2002 is the year when two very powerful pharmaceutical companies, Cook and Bard, began marketing their IVC filters as “optionally retrievable,” even though they had previously always been marketed as permanent implants. The change in marketing started in 2002, and carried into 2003. The marketing campaign was very strong, it had everything in order and was highly successful — the only glitch was a slight problem with fact. Because, you see, nothing had actually been done to make the previously permanent IVC filters turn into now “optionally retrievable” IVC filters. It was a marketing ploy, but the devices themselves remained very much the same.

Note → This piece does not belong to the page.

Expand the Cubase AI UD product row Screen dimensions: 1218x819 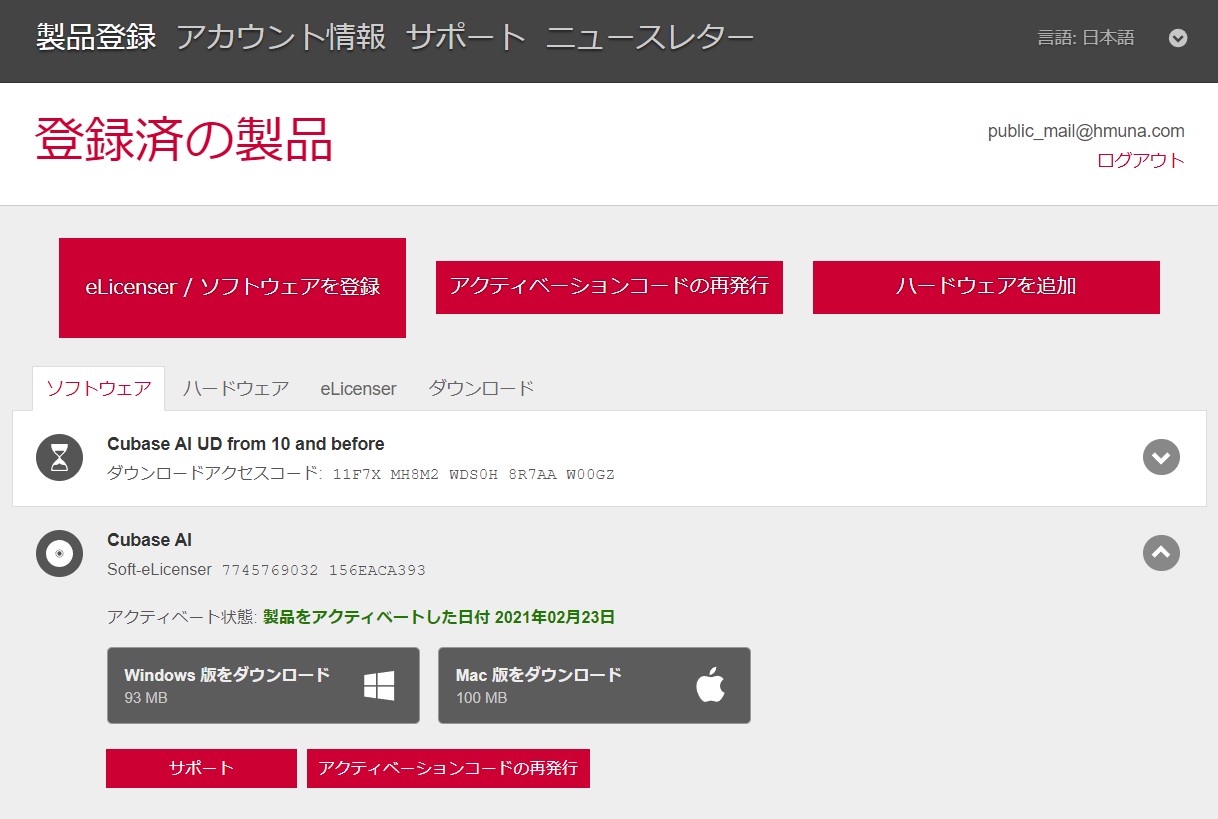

Have you ever met someone who is really good at sales and marketing? Give them a few minutes, and they can easily sell you something you’ll never need or use — something you’d never even known you’d wanted, or known about at all. Same thing goes with pharmaceutical marketing and branding. This type of marketing is a way for major pharmaceutical companies and their marketing divisions to communicate with the medical community, doctors and patients.
So we were sold. We were sold an IVC filter device that went through a major marketing campaign change — like that Tropicana orange juice re-branding that resulted in countless complaints by consumers who missed the old packaging. The problem is, this goes so much farther than marketing, so much farther than pretty labels and colors, so much farther than consumers choosing pretty packages. Now, we’re talking patient health and safety; now, we’re talking life and death.
For a medical device that is supposed to keep us living, the serious associated complications we’re seeing is a very big deal. And all signs point to 2002. Because it’s that very year when the marketing team needed to back up their patient communication with cold, hard science. It was that point when the IVC filters they were now selling as “optionally retrievable” needed to actually be what they said they were.
That didn’t happen. And look at us now.